Recently I bought a case of Budweiser with the new can design. Because I had a few of the old cans in the refrigerator I conducted a side-by-side comparison through the eye of a marketer. The comparison raised a couple of brand trivia questions. How many brand icons and slogans appeared on the old can? How many of those do you think have been removed?
I readily admit that the new design is simpler, certainly cleaner. However, I think Anheuser-Busch has relinquished the familiar and powerful red and white design that has epitomized the brand’s long and impressive heritage. Surely, I’m not the only marketer to see it this way. A-B has a challenge. Budweiser sales have been in a slump for some time. The solution is to change something; usually it’s the advertising or the advertising agency. This time, InBev, who bought AB in 2008 decided to throw new package graphics at the problem. I think they’re going to be disappointed with the result.

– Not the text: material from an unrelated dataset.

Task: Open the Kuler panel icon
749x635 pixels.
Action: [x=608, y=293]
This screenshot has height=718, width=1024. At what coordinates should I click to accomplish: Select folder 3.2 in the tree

Back to those two trivia questions. It may surprise you, but the former can carries eight Anheuser-Busch brand icons and/or slogans. That’s right. Eight. One can argue that we have a case of a marketer hanging on to USPs (unique selling propositions) of the past. But for Bud, these icons represent the sum of the parts – the well-differentiated heritage of a great “American” brand. Excluding fonts and colors, here’s the list and my take on the icon/slogan’s intended value:
- The 46-word barely legible “Budweiser Creed” (expertise)
- The World Renowned (heritage)
- King of Beers (superiority)
- Beechwood Aging (expertise)
- The “Bowtie” design element (heritage)
- The Crown icon (superiority)
- The Anheuser-Busch Medallion (heritage)
- The A-B Eagles (heritage)
And the answer to the 2nd trivia question? Every one of those icons appears on the new can, but you’ll have to look a lot harder to find all of them. And don’t be shy; tell me if I’ve missed any on either can design.